Name: Bianca Cavazzin

Project Title: Paleotemperature change in drought-prone Canadian prairiesBianca Cavazzin photo

Cohort: 2015/16

Institution: The University of Glasgow, School of Geographical and Earth Sciences 

Supervisors:

 

Biography:

As a paleo-environmental geographer, I am interested in continental-scale environmental responses to rapid climate variability through the synthesis of North America high-resolution proxy data for the past 2000 years.

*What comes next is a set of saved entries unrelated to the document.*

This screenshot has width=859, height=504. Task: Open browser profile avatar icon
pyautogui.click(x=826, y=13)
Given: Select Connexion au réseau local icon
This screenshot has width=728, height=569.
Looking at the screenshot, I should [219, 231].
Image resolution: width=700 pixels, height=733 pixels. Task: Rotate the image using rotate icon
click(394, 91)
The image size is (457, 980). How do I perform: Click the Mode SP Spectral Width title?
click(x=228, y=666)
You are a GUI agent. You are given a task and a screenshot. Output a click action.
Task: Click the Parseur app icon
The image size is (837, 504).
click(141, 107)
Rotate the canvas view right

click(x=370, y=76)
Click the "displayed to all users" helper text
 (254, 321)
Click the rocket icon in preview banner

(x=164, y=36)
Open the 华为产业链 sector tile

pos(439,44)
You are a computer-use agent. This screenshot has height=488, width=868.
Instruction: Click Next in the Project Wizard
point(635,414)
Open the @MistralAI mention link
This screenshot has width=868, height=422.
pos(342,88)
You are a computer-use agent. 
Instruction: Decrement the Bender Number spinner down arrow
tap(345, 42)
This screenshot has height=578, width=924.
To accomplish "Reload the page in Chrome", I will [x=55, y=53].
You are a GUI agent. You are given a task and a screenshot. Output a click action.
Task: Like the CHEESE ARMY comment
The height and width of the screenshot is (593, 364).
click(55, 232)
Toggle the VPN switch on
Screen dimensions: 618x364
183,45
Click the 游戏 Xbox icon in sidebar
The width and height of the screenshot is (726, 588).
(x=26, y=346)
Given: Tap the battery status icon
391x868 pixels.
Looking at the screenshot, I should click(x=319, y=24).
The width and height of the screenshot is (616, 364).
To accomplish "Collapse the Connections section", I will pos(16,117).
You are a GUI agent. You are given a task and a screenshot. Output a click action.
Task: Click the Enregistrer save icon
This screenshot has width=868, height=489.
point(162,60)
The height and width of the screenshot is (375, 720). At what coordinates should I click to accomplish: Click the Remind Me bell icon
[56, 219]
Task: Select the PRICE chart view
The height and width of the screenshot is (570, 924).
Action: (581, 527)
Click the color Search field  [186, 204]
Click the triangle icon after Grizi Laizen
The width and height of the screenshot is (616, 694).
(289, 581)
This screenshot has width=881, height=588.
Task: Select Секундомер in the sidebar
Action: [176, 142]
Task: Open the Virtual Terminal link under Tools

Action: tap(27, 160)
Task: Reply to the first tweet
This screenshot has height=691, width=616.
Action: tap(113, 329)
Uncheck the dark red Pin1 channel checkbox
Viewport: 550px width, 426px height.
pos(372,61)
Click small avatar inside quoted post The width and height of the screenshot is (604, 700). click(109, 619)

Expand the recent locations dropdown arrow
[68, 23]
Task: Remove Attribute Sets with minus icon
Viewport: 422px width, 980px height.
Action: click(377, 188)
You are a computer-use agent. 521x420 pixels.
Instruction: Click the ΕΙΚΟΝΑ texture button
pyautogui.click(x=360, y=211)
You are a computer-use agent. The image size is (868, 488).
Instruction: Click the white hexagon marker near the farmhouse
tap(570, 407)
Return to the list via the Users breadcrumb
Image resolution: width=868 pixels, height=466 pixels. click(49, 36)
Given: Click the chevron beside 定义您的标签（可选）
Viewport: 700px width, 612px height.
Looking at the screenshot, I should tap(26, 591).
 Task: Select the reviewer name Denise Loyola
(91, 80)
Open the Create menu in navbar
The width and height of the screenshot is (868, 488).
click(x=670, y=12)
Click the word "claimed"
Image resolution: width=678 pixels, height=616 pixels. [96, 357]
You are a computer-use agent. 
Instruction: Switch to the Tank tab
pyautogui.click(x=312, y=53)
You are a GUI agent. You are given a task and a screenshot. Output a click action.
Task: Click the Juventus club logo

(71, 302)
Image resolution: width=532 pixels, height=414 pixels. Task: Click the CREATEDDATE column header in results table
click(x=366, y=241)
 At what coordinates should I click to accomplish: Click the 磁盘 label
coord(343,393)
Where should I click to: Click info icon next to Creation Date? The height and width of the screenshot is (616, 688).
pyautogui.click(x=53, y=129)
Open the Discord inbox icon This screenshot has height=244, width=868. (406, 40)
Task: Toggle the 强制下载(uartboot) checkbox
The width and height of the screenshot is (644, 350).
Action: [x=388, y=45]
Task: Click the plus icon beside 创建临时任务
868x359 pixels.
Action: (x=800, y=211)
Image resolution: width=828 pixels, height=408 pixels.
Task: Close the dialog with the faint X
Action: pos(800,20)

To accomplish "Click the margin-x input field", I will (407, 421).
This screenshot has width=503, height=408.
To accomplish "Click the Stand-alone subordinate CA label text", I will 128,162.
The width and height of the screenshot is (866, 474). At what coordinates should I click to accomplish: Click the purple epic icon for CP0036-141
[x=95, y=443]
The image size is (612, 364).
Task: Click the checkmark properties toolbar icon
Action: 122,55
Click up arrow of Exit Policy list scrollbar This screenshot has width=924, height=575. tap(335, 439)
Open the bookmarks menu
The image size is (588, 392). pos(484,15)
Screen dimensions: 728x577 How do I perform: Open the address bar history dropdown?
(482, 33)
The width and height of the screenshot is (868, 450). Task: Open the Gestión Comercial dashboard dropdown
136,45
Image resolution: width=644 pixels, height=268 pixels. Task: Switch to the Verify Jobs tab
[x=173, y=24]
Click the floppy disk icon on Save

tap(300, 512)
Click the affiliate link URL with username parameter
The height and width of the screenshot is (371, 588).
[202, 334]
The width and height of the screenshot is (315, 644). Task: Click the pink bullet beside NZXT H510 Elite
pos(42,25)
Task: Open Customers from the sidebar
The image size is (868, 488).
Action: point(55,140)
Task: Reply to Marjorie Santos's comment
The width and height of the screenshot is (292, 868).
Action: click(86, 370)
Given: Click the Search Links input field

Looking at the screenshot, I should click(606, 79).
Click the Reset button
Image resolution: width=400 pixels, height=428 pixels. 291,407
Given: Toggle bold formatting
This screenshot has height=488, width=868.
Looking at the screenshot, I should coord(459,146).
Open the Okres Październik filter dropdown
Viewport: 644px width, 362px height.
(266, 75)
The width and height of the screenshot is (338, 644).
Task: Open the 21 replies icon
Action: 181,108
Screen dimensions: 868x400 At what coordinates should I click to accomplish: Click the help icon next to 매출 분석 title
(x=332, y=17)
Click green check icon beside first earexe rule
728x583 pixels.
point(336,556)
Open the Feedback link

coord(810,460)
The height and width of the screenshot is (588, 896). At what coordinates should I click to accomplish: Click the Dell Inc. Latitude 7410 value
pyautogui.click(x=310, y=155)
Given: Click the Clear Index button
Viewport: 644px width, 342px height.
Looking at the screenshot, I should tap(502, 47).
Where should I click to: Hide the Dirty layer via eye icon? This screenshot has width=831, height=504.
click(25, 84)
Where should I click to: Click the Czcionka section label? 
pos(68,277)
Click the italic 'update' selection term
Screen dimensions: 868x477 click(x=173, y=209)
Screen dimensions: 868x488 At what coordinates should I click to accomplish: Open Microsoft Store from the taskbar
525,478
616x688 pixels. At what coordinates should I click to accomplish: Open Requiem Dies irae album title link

My PhD focuses on the interior of Canada is a drought-prone region that is reliant on grain and livestock production. The region is characterized by large changes in seasonal temperatures (~35.6C) and relatively low rainfall (36.4cm/yr). Little is known about the past temperatures in this region before the human instrumental measurements that go back about 100 years.

The aim of this research is to focus on the past 1500 years of geologic history to characterize known climatic events such as the Medieval Warm Period (~900-1200 AD), the Little Ice Age (~1500-1800 AD), and the Dust Bowl Drought (1930’s AD) and determine the links between these events and to global climate drivers.

In this project, I will develop and apply novel lake biomarker temperature proxies to this climatically-sensitive region, namely long-chain algal diols and bacterial membrane lipids called GDGTs (glycerol dialkyl glycerol tetraethers). I will investigate algal-derived, long-chain diols whose chain length and structure have been shown to correlate linearly with the growth temperature of the producing algae, (e.g. Rampen et al. 2012). I will also investigate GDGT proxies for temperature and pH. These proxies will be investigated from a suite of 109 surface sediments of lakes across the Canadian prairie that spans a 5° latitudinal gradient and spring surface water temperature gradient of about 9°C. Existing metadata is available for the comparison of developed biomarker indices with modern environmental data, including temperature, lake water pH, hydrogen and oxygen isotopes, and conductivity. These 109 samples will be used as a training set to develop the biomarker proxies for down-core use in this region.

Prior to my current position, I completed my MSc in Environmental Monitoring Modelling and Reconstruction at the University of Manchester, after receiving my BSc in Geography at the University of Brighton.